Where to get it: Right on Que, Swig & Swine, Home Team BBQRodney Scotts, Lewis Barbecue

Right on Que's pulled pork
Right on Que's pulled pork. (©Sydney Gallimore)


Chicken Bog

Chicken bog (aka chicken pirloo/pilau) is one of the more unique Lowcountry food dishes. Odds are, if you’re not from this area, you likely haven’t heard of it. It’s a basic dish—a rich porridge consisting of chicken, rice, onions and sausage—that’s the meal you’d only be served in your grandmother’s kitchen. It’s seeing a major resurgence in Southern culinary culture so look for it on unexpected menus.

Where to get it: Hominy Grill, Poogan’s Porch, Edmund’s Oast

Edmund's Oast chicken bog
Edmund's Oast chicken bog. (©Sydney Gallimore)


Oysters

Being on the coast, it’s no surprise that oysters are a classic Charleston dish. The “r” months—the months between September and April—are prime oyster season in Charleston. You’ll find oysters on the menu at events ranging from big, elaborate festivals to quaint, backyard roasts throughout the fall and spring. Be prepared to try this Lowcountry food treat (and don’t be surprised when people bring their own oyster shucking knives to the party).

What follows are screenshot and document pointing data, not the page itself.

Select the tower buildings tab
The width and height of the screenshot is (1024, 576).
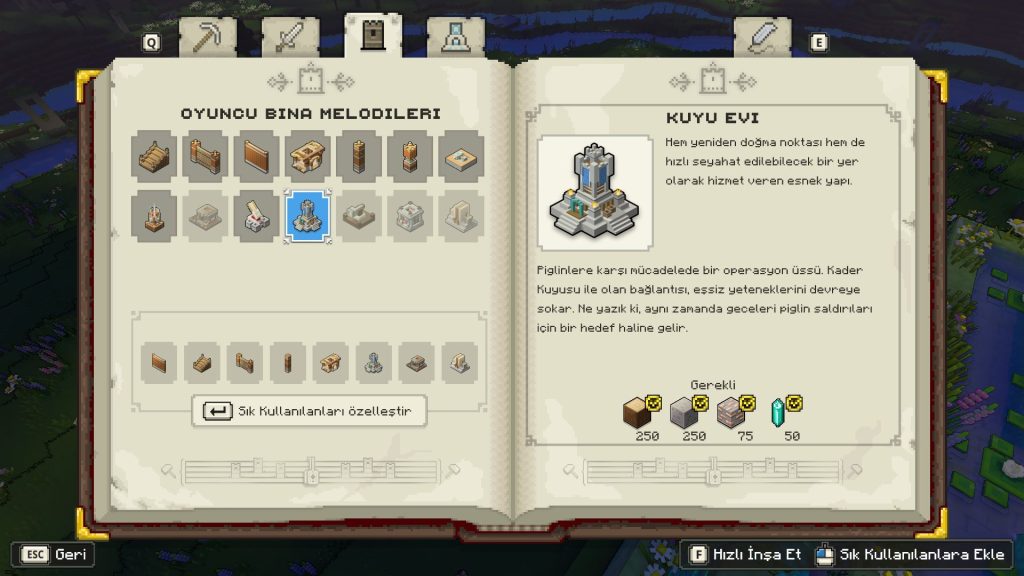(x=373, y=36)
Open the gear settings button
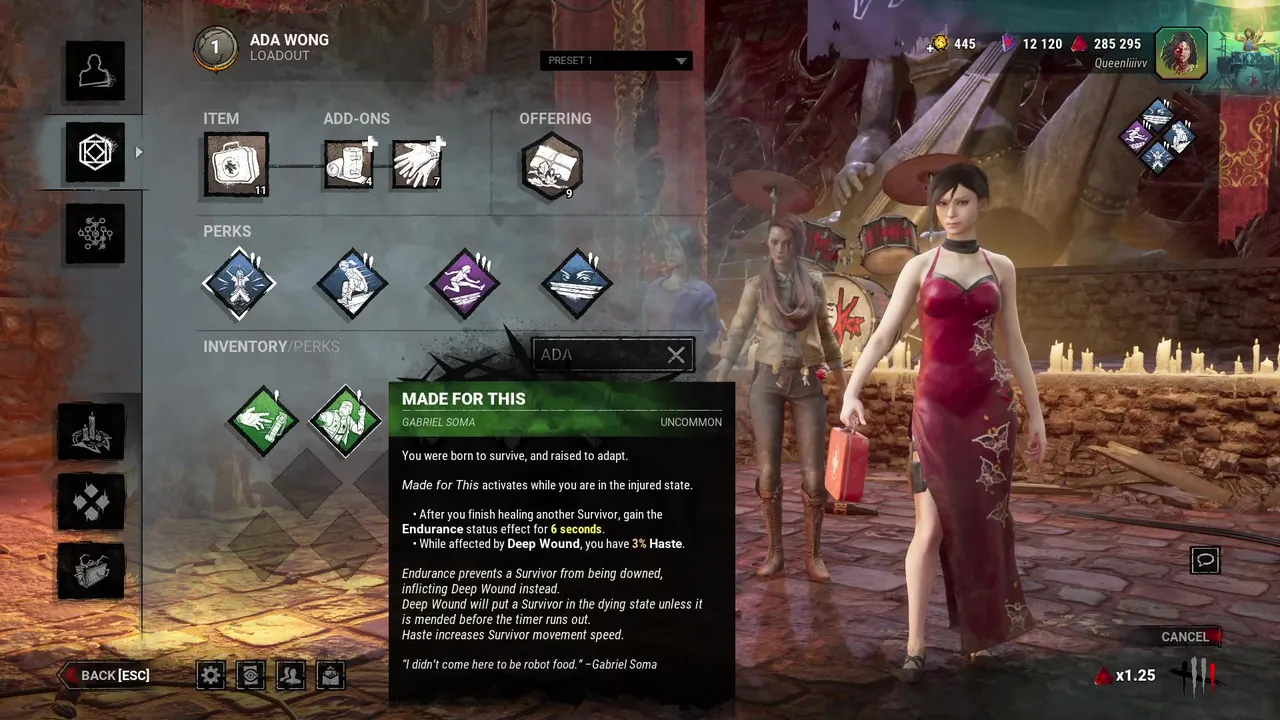 (210, 675)
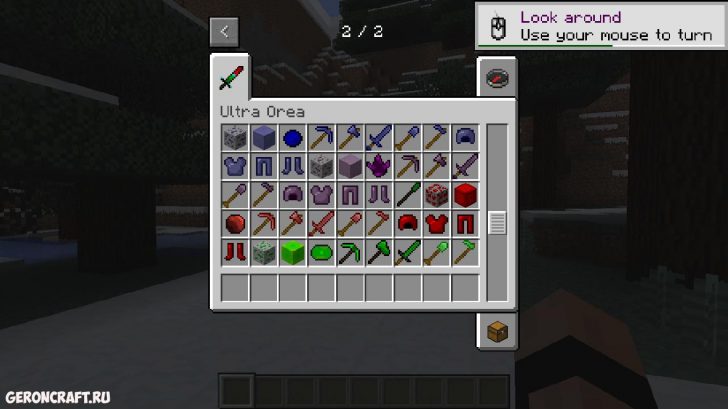Grab the blue sword
Image resolution: width=728 pixels, height=409 pixels.
pos(379,138)
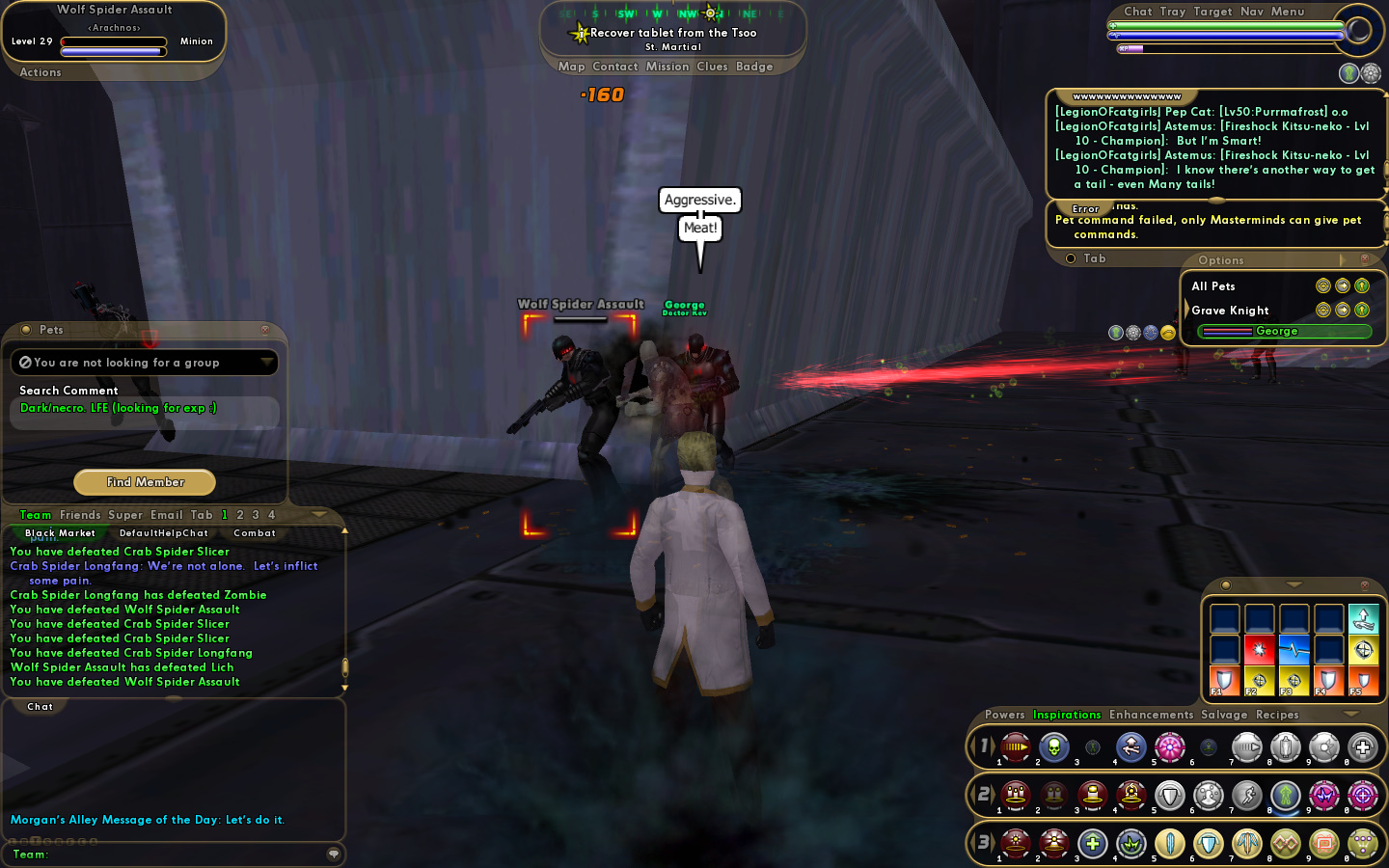Open the Map from navigation bar

(571, 67)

Where to get it: Where to Eat the Best Oysters in Charleston SC

Leon's Oyster Shop oysters
Leon's Oyster Shop oysters. (©Sydney Gallimore)
 


Okra

In Charleston, okra comes in many forms. It can be grilled, stewed, boiled, roasted, pickled or fried, but no matter how you prepare it, one thing is certain: It’s delicious. Outsiders often write off this superfood because of its tendency to release a slimy sugar residue (not unlike aloe vera) when prepared by the inexperienced cook, but in Charleston, chefs have found a way to make this down-home delicacy into a gourmet culinary experience you’re not likely to find anywhere else. We love it fried in a southern cornmeal batter.

Where to get it: Page’s Okra Grill, Spero, The Granary

Spero's okra
Spero's okra. (©Sydney Gallimore)


Collard Greens

On New Years’ Day around the South, you’ll find people cooking up pork, hoppin’ john and collard greens for good luck in the coming year. But we don’t just eat our greens one day a year; Charlestonians love a good bowl of collard greens anytime. Savory and salty, they’re best when cooked with ham and served with a generous helping of pepper vinegar or hot sauce for a true taste of Southern “health food.”

Where to get it: Jestine’s Kitchen, Early Bird Diner

Early Bird Diner's collard greens
Early Bird Diner's collard greens. (©Sydney Gallimore)


Boiled Peanuts

Take me out to the ballgame...one of the best parts of summer is heading to see the Charleston Riverdogs play ball and buying a hot bag of Cajun-style boiled peanuts from a local celebrity, Tony the Peanut Man. Often called “the caviar of the South,” boiled peanuts look something like kidney beans, but taste like salty pearls of edamame, crossed with a chickpea, crossed with a peanut. They’re uniquely addicting!

Where to get it: Husk, Proof, The Alley

Boiled peanuts from The Alley
Boiled peanuts from The Alley. (©Sydney Gallimore)

Please be sure to contact each establishment to verify opening hours, reservation policies, health requirements, and any other variations as the month’s progress.